WE made the banks and their feckless venal politician servants.

We didn't have to borrow, excessively on mortgages, remortgages, credit cards etc etc.and create mountains of debt

that the banks exploited, packaged, CDO,d passed-on and then brought the house down around us.

We didn't have to drive land and house prices beyond reach.

If you leave your front door open expect to be robbed.

We re-morgaged the houses and bought the merc.

We fueled the feeding frenzy in consumer spending-BAHT30,000 mobile phones, holidays etc.

The economic barometers all scream "consumer spending is down, up, static."

But consumer spending is fueled by debt.

The question was never asked: "where is it all going to end?" When will we get the bill?"

The answer is now: with failed banks, failed countries, ruin, hunger, economic depression, mass unemployment, worthless currencies, zillion per cent inflation to come.

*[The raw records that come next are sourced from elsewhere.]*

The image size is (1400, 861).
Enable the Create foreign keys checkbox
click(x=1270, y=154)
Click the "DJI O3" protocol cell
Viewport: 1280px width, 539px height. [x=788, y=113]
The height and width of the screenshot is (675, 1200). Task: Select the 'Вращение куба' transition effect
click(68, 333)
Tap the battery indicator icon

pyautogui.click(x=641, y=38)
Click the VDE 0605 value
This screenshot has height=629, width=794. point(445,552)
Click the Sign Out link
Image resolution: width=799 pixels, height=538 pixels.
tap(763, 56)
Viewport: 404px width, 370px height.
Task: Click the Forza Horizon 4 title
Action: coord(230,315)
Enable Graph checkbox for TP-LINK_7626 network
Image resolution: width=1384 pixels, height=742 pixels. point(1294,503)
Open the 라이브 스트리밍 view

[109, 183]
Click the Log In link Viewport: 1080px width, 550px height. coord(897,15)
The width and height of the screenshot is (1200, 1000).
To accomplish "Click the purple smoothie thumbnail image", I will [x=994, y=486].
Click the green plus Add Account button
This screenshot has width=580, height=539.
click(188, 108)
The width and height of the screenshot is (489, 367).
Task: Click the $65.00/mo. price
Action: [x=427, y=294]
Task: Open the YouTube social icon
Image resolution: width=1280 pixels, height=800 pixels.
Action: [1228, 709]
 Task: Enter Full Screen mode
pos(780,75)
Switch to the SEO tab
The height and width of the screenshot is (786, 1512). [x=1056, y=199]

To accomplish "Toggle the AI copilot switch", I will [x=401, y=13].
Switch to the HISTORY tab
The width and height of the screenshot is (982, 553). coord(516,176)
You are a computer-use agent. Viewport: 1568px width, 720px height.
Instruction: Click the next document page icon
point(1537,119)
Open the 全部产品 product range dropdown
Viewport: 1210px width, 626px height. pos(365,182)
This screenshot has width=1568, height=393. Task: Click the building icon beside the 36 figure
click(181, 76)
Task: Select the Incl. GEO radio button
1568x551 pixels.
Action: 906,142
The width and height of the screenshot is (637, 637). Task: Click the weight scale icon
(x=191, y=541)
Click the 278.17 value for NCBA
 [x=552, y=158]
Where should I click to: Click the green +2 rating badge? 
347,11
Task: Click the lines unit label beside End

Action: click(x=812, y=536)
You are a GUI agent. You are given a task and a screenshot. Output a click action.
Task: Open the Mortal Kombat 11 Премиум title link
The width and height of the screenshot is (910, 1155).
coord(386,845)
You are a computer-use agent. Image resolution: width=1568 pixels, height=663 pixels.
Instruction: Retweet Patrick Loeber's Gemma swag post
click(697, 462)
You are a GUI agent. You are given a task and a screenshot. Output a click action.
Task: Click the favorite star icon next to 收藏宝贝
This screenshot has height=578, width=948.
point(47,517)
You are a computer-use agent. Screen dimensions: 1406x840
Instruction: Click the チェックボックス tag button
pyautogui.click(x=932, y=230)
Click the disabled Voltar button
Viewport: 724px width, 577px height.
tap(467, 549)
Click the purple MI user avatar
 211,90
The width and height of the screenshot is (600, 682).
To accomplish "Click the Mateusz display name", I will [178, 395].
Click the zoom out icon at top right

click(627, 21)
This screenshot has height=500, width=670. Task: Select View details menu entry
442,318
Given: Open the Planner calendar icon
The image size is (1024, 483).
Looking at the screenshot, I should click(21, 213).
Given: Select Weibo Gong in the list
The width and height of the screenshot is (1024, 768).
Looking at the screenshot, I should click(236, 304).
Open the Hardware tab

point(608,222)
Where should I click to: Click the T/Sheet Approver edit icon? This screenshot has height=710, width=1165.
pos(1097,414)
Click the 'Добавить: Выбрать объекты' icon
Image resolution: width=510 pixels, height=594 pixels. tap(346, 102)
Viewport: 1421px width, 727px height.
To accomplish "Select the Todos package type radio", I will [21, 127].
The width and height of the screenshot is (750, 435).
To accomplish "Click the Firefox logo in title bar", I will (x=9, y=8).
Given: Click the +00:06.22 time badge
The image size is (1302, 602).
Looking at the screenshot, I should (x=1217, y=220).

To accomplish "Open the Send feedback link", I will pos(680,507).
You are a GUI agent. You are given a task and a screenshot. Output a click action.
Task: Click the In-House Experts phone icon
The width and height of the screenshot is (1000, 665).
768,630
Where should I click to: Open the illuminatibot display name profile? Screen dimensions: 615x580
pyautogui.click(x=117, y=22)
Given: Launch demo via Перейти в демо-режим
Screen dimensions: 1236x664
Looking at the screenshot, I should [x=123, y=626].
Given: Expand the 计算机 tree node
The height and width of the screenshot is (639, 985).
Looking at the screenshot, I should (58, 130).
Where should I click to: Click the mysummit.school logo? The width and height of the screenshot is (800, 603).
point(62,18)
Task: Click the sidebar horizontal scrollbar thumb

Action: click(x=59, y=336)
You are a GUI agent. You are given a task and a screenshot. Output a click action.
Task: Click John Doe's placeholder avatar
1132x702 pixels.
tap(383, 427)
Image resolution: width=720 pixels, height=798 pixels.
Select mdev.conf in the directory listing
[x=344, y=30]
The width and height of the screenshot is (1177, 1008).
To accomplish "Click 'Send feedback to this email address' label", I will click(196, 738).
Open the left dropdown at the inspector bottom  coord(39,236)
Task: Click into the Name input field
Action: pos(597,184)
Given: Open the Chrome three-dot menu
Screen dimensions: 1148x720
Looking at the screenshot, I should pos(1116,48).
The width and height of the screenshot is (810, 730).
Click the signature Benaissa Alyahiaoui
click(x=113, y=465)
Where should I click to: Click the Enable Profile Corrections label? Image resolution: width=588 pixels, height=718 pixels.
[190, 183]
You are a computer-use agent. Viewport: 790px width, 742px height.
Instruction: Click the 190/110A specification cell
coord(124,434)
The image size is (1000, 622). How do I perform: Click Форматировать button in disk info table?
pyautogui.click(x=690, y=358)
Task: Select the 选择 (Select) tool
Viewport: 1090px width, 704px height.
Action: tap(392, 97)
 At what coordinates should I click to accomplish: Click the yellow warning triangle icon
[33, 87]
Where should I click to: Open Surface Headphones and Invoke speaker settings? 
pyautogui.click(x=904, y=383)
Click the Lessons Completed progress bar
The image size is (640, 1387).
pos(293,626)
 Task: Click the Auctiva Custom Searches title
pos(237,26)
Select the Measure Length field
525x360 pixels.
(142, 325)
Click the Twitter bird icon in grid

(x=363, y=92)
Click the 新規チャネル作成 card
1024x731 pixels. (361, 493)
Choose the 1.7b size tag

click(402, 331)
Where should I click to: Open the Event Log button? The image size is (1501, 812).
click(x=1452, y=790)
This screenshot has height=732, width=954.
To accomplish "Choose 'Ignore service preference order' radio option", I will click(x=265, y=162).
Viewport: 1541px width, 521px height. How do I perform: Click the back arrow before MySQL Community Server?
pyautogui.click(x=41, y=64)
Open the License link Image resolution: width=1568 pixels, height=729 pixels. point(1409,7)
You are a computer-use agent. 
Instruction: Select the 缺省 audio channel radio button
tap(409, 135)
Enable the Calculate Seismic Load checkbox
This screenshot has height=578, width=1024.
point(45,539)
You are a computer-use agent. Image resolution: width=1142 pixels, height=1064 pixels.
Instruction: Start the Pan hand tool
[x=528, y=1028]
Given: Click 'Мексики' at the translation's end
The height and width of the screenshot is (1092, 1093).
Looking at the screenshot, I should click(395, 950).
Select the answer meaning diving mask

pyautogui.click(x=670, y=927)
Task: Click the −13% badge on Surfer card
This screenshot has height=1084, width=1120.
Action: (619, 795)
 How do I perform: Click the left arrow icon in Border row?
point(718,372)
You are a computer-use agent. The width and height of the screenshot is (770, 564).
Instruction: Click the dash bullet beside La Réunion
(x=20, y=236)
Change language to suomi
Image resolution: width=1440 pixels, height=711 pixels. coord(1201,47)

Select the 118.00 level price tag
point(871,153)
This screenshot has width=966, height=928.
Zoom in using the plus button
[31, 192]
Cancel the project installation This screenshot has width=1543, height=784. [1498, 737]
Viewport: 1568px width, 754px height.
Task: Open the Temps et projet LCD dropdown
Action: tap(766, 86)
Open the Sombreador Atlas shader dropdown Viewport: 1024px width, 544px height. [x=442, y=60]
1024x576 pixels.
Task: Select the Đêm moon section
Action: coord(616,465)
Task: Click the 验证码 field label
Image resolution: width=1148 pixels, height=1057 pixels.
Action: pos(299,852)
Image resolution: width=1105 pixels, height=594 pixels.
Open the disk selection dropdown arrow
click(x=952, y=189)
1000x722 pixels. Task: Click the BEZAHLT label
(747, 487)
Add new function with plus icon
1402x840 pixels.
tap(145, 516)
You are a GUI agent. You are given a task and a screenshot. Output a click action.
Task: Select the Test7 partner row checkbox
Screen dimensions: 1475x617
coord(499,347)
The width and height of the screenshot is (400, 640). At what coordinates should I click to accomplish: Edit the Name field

The Weimar Republic all over again, mass unemployment, depression, mass migrations of starving people with nowhere to go, on a global scale and what follows:

The rise of Hitlerism, fundamentalism, paranoia, racial and religious scapegoats, the break down of law and order and

conflicts between Looney Tune right and left that leave the rest of us floundering in the middle.

Somebody said in an article above: "Buy gold! Buy silver." If you do, who is going to buy it FROM you when the system collapses.

The only thing that people give away for free is worthless advice.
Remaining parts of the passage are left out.